> _What is required_
From the line that contains "Go back to the previous page" through the line that contains "This screenshot has width=980, height=789.", output every line of the listing below exactly and leave out all the rest.

> _Supplied data_
.....
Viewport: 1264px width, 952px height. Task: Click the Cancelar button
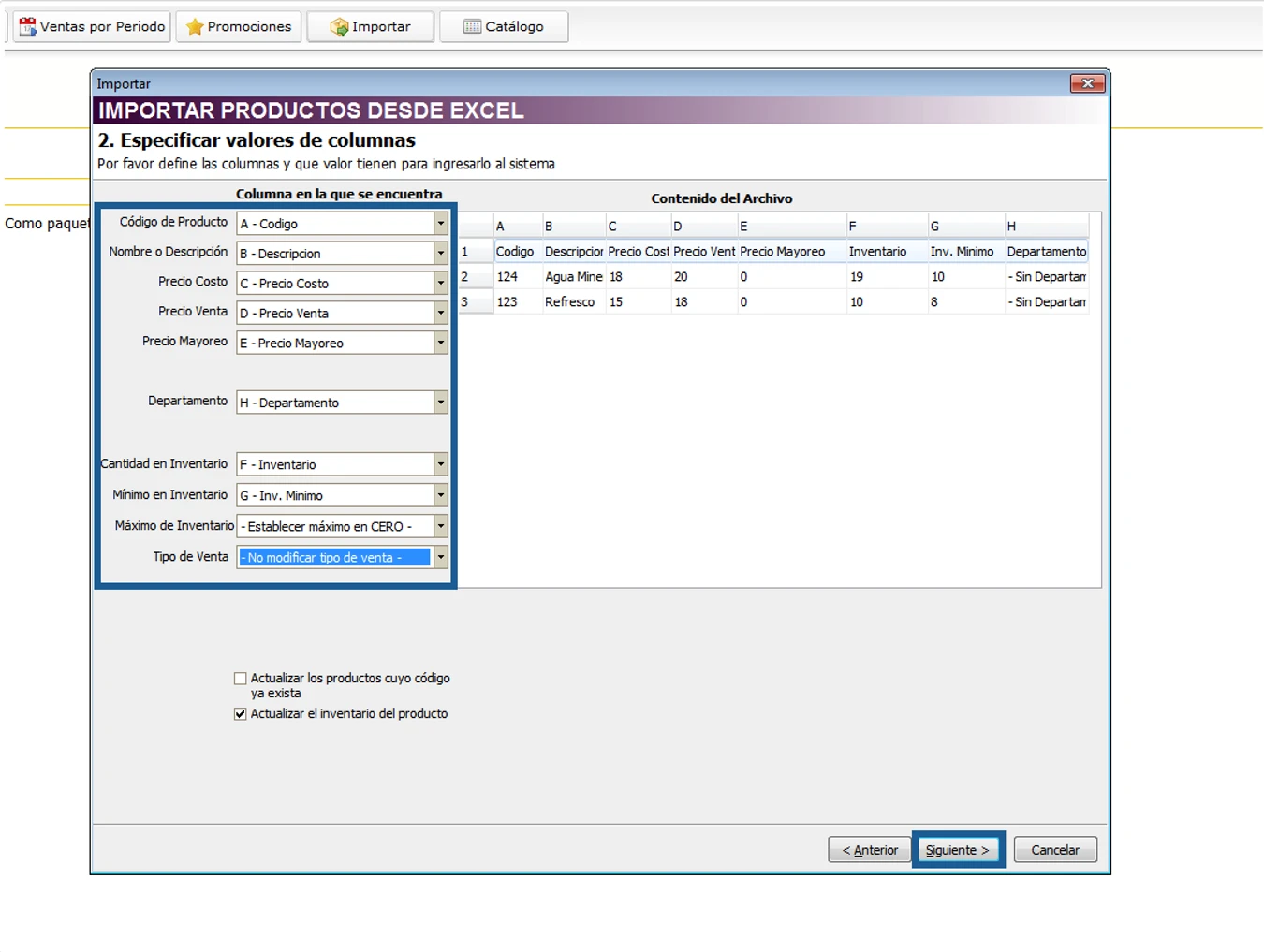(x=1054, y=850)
.....
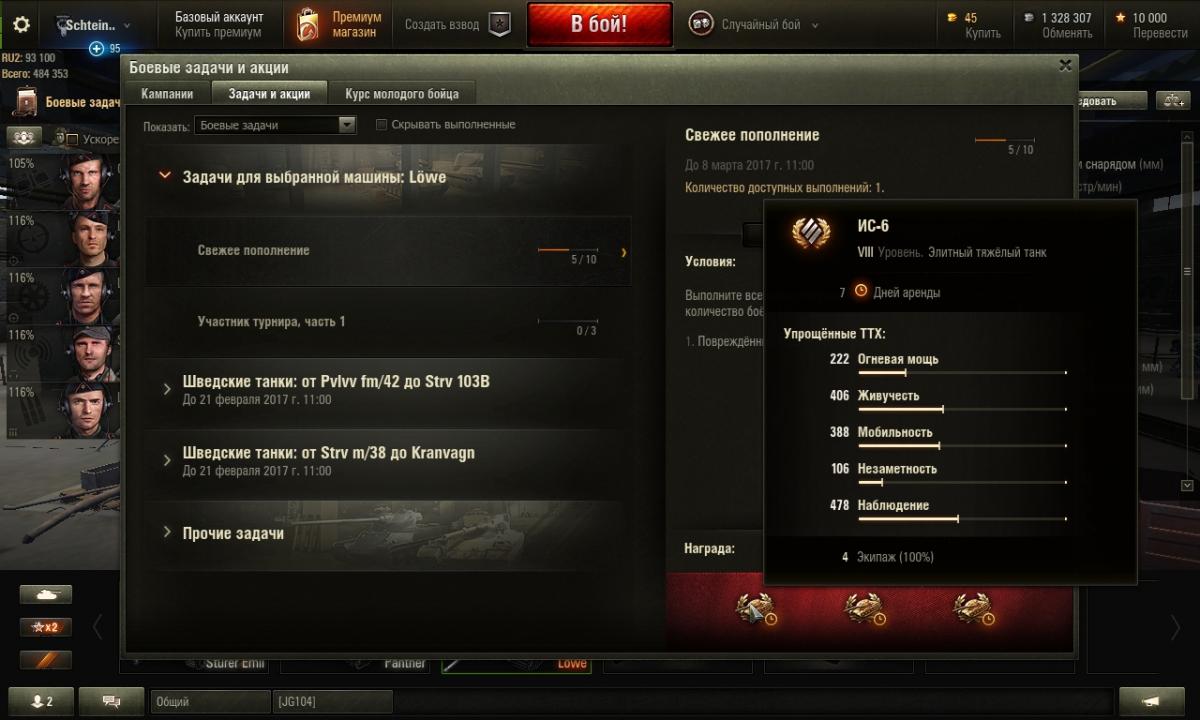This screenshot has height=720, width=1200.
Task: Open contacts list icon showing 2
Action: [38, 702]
.....
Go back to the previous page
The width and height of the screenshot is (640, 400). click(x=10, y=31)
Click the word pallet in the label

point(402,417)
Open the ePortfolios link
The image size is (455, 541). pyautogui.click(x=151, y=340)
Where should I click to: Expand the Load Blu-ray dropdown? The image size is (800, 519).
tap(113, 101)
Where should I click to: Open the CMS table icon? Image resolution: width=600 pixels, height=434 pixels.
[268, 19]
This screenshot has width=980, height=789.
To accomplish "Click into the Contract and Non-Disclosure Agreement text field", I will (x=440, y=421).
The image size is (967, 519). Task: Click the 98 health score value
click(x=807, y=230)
.....
> _Written response_
Go back to the previous page
The width and height of the screenshot is (640, 400). click(x=10, y=31)
Click the word pallet in the label

point(402,417)
Open the ePortfolios link
The image size is (455, 541). pyautogui.click(x=151, y=340)
Where should I click to: Expand the Load Blu-ray dropdown? The image size is (800, 519).
tap(113, 101)
Where should I click to: Open the CMS table icon? Image resolution: width=600 pixels, height=434 pixels.
[268, 19]
This screenshot has width=980, height=789.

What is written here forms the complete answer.